Effect of Interpretive Bias on Research Evidence

This section is compiled by Frank M. Painter, D.C.
Send all comments or additions to:   Frankp@chiro.org
 
   

FROM:   British Medical Journal 2003 (Jun 28);   326 (7404):   1453–1455 ~ FULL TEXT

Ted J Kaptchuk, MD


Assistant Professor of Medicine
Harvard Medical School, Osher Institute, 401 Park Drive, Boston, MA 02215, USA ted_kaptchuk@hms.harvard.edu


Doctors are being encouraged to improve their critical appraisal skills to make better use of medical research. But when using these skills, it is important to remember that interpretation of data is inevitably subjective and can itself result in bias.

Facts do not accumulate on the blank slates of researchers' minds and data simply do not speak for themselves. (1) Good science inevitably embodies a tension between the empiricism of concrete data and the rationalism of deeply held convictions. Unbiased interpretation of data is as important as performing rigorous experiments. This evaluative process is never totally objective or completely independent of scientists' convictions or theoretical apparatus. This article elaborates on an insight of Vandenbroucke, who noted that "facts and theories remain inextricably linked... At the cutting edge of scientific progress, where new ideas develop, we will never escape subjectivity." (2) Interpretation can produce sound judgments or systematic error. Only hindsight will enable us to tell which has occurred. Nevertheless, awareness of the systematic errors that can occur in evaluative processes may facilitate the self regulating forces of science and help produce reliable knowledge sooner rather than later.
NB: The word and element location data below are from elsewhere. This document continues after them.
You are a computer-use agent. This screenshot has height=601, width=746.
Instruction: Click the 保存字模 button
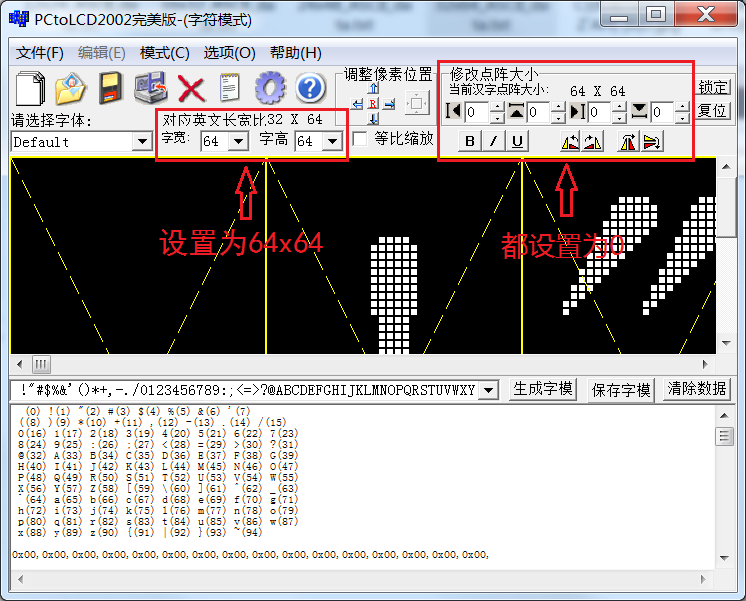point(621,389)
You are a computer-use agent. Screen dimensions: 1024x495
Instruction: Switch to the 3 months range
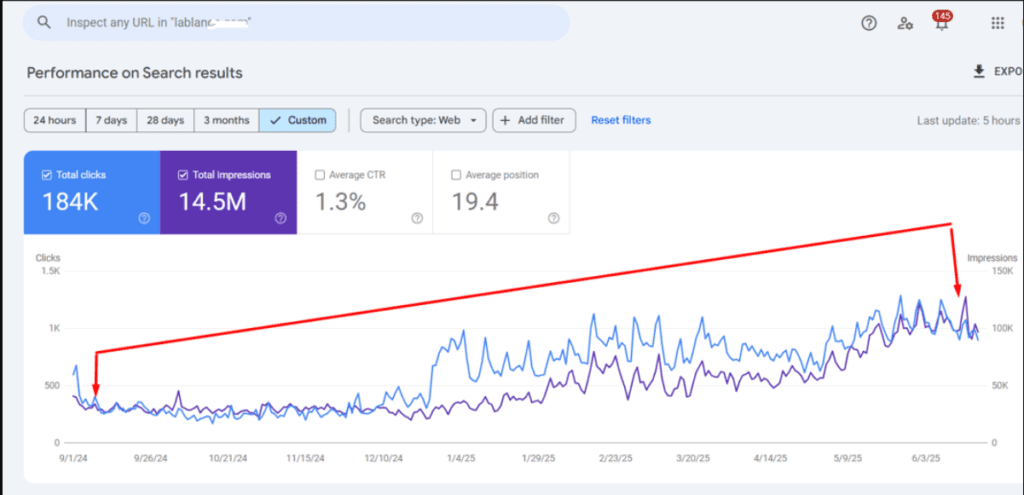(x=226, y=120)
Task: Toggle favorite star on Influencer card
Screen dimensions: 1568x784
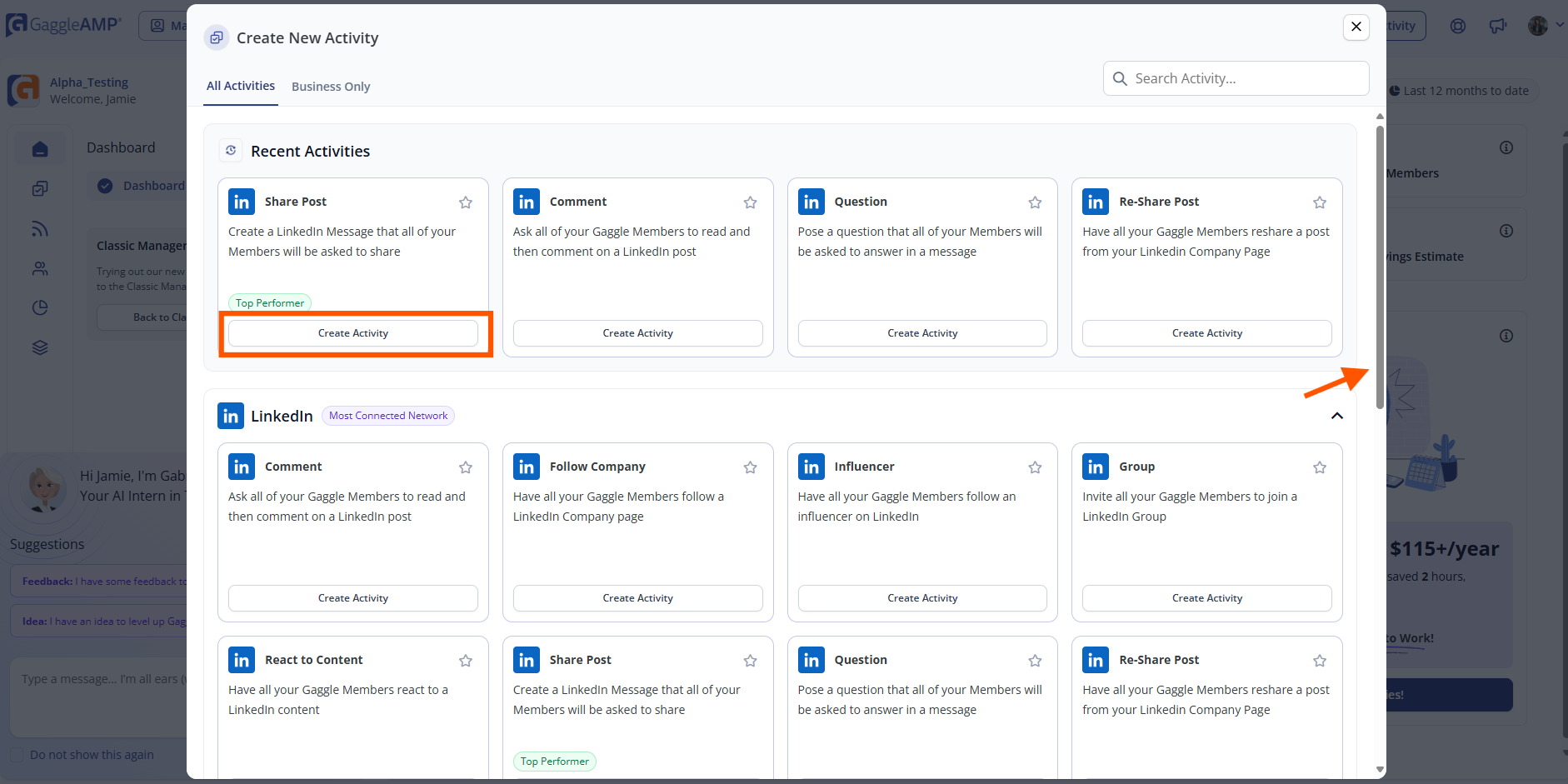Action: [x=1036, y=467]
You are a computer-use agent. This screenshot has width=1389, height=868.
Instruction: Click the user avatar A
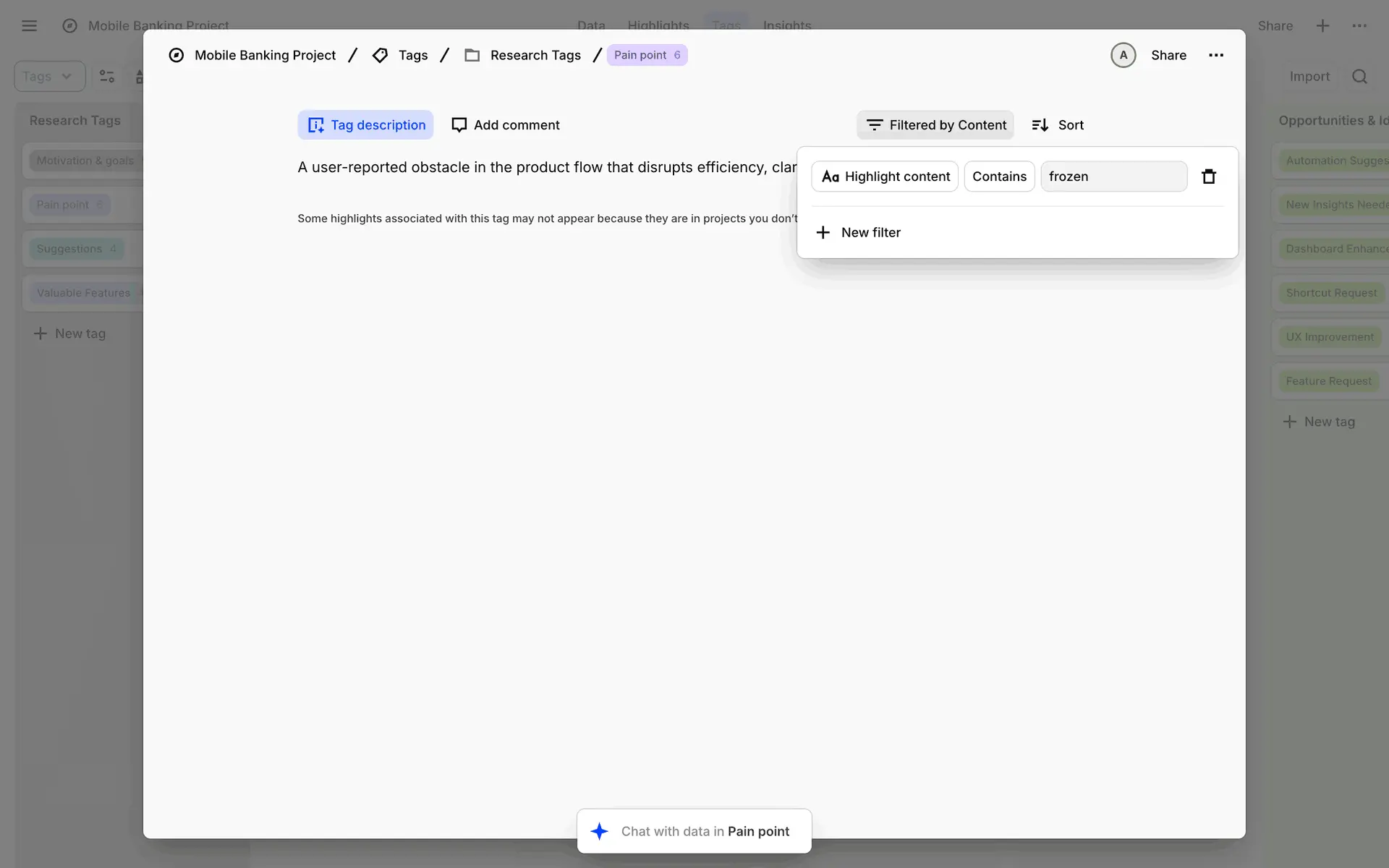(x=1123, y=56)
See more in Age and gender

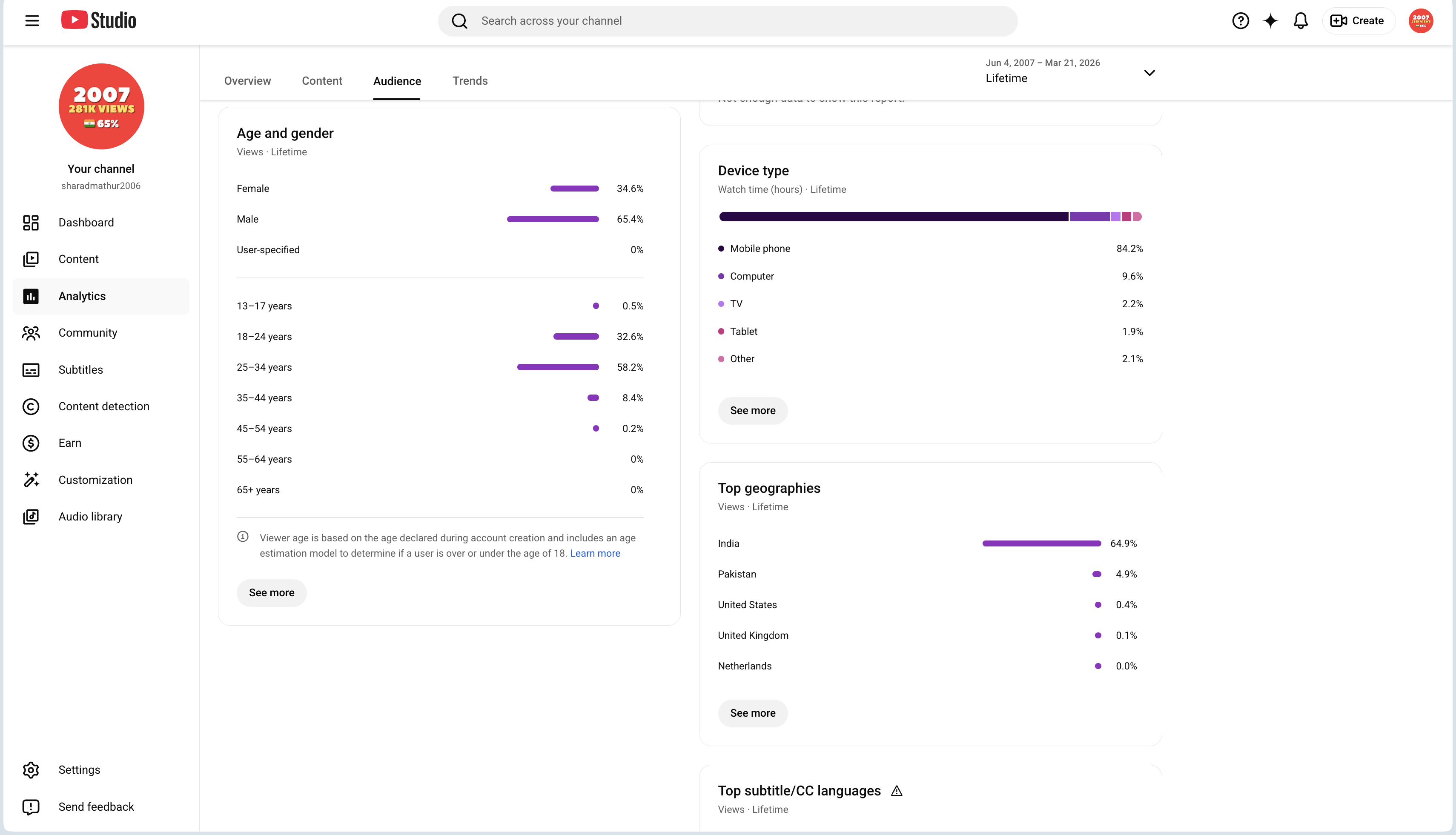271,592
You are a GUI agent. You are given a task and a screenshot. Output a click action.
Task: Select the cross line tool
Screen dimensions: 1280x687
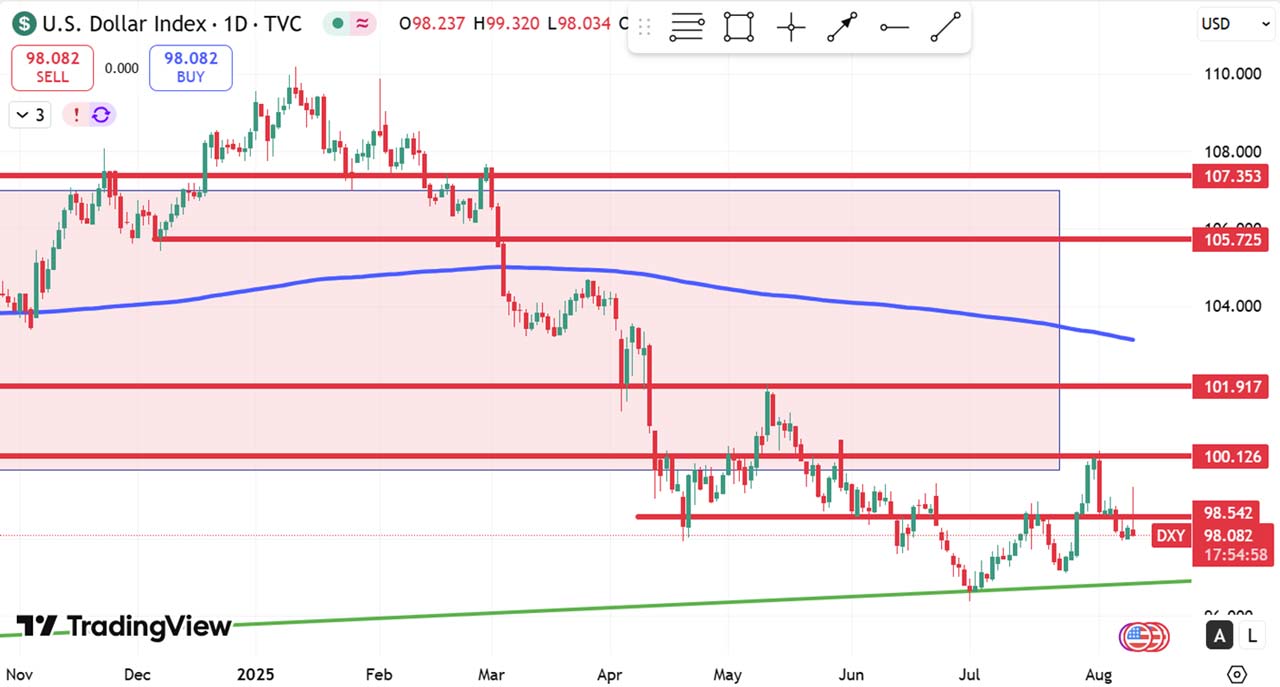791,28
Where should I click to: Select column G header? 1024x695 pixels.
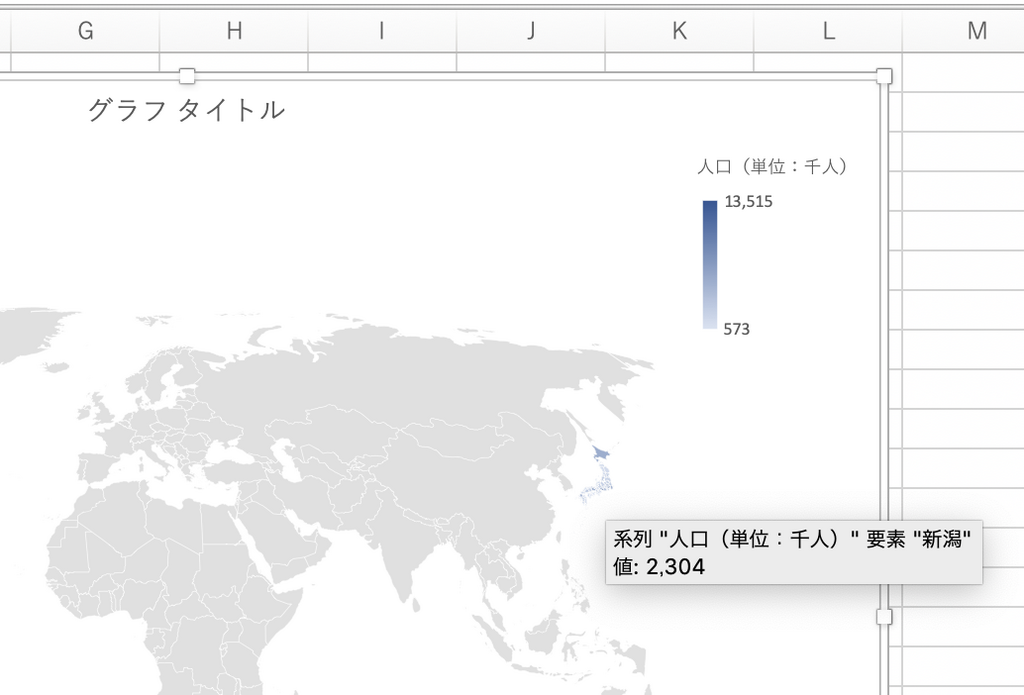click(x=85, y=31)
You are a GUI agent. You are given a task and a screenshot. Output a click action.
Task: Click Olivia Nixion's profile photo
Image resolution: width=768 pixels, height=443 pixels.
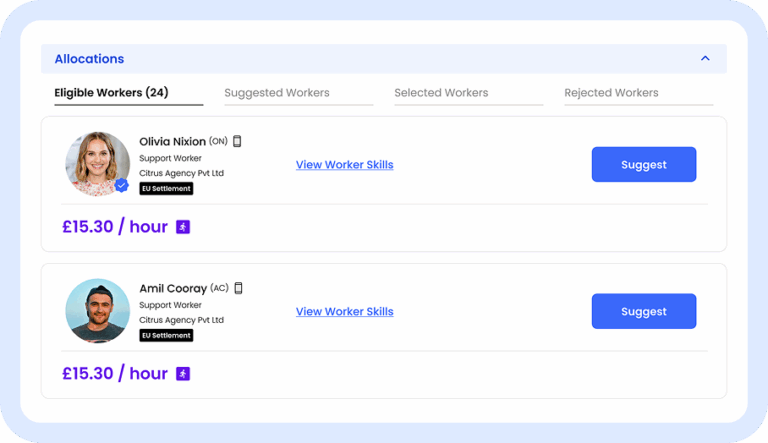(97, 163)
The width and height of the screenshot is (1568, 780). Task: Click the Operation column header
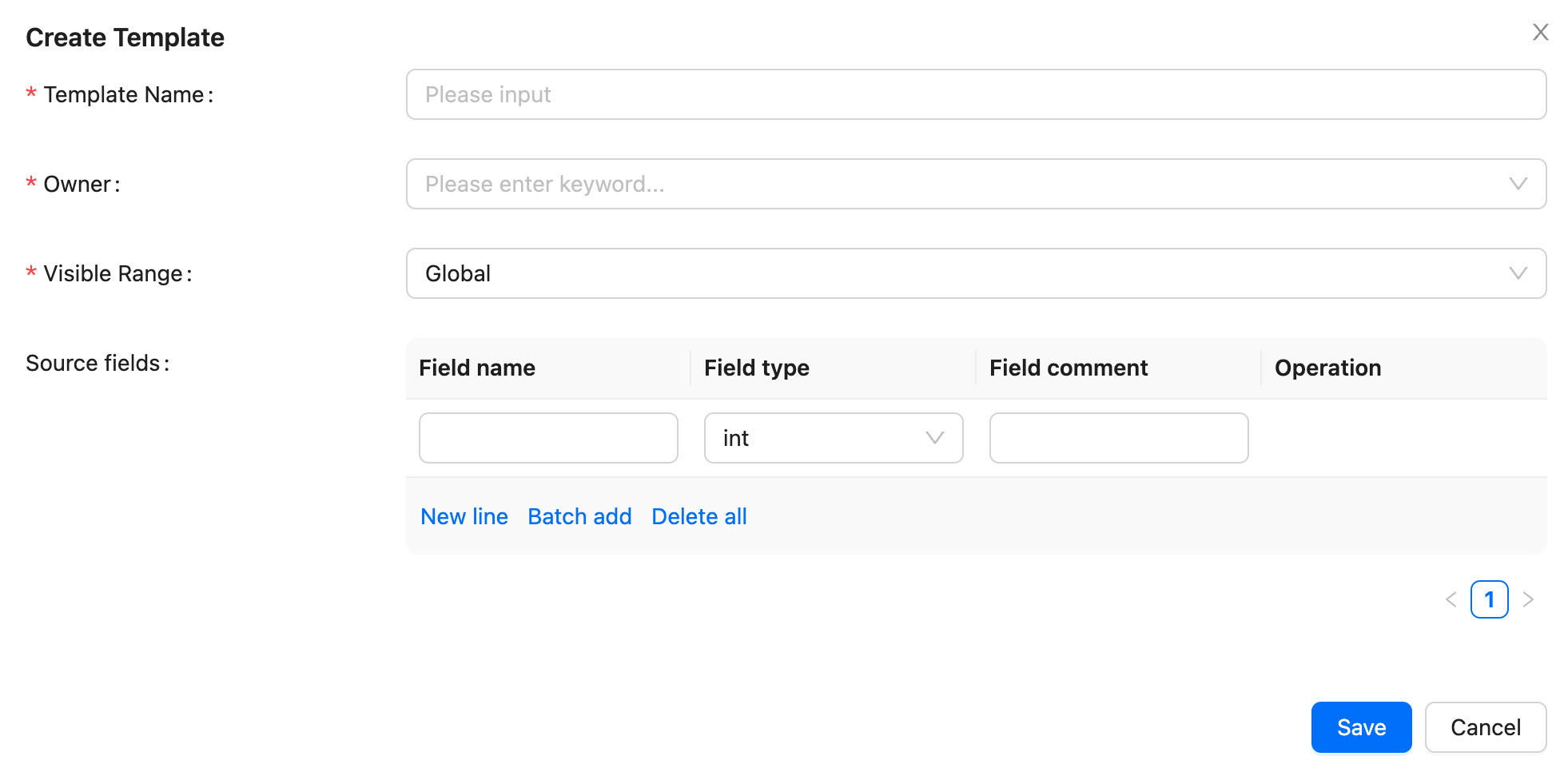pos(1327,368)
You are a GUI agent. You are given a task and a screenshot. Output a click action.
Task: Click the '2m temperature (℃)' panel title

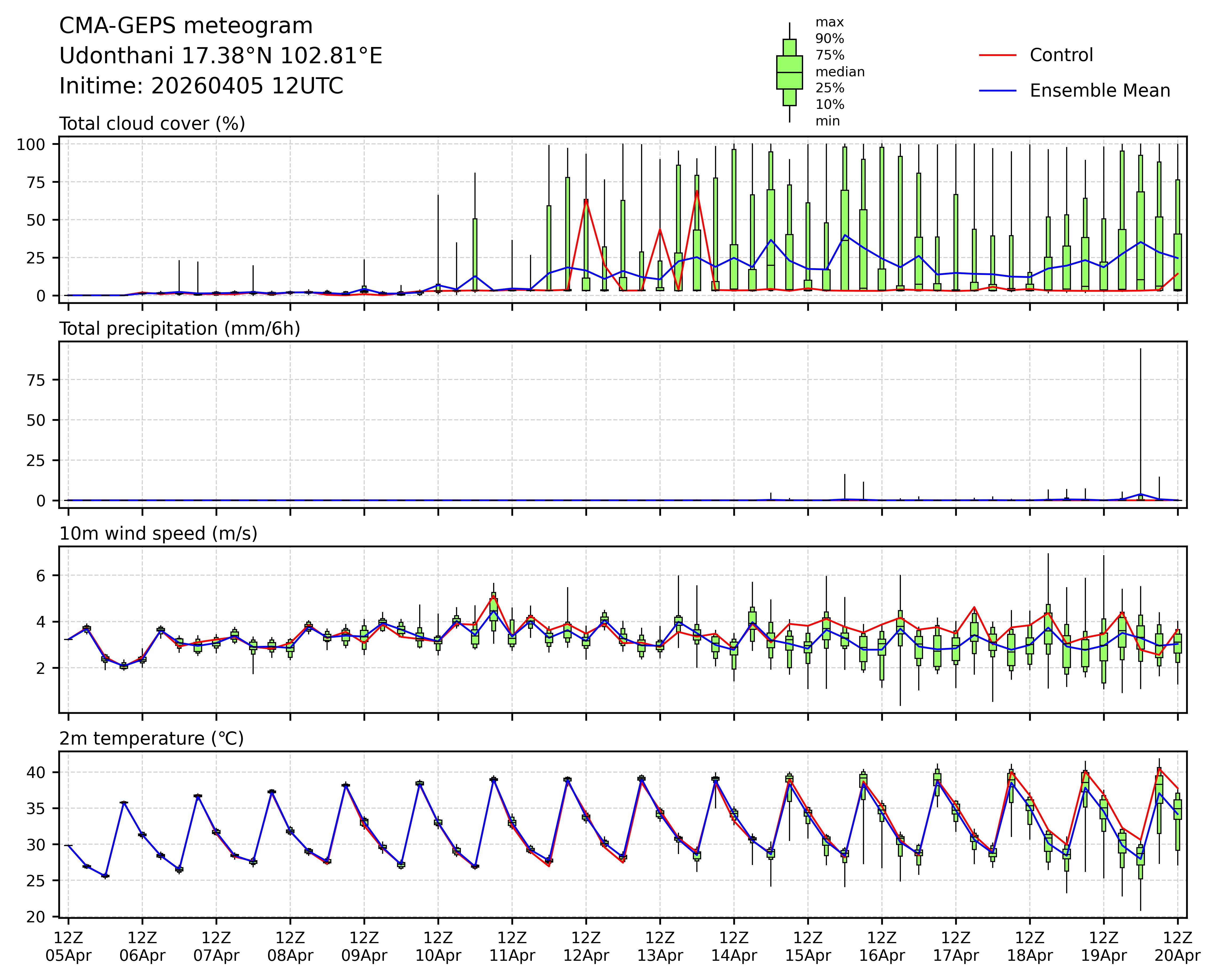point(151,738)
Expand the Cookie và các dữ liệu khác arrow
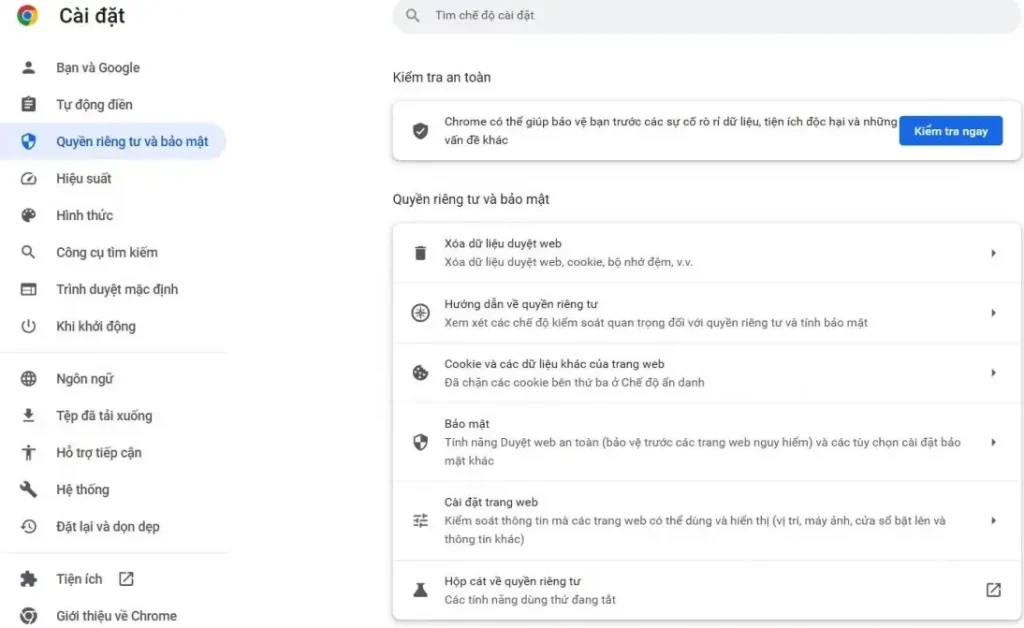 pyautogui.click(x=993, y=373)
Interpretative processes and biases in medical science

Science demands a critical attitude, but it is difficult to know whether you have allowed for too much or too little scepticism. Also, where is the demarcation between the background necessary for making judgments (such as theoretical commitments and previous knowledge) and the scientific goal of being objective and free of preconceptions? The interaction between data and judgment is often ignored because there is no objective measure for the subjective components of interpretation. Taxonomies of bias usually emphasise technical problems that can be fixed. (3) The biases discussed below, however, may be present in the most rigorous science and are obvious only in retrospect.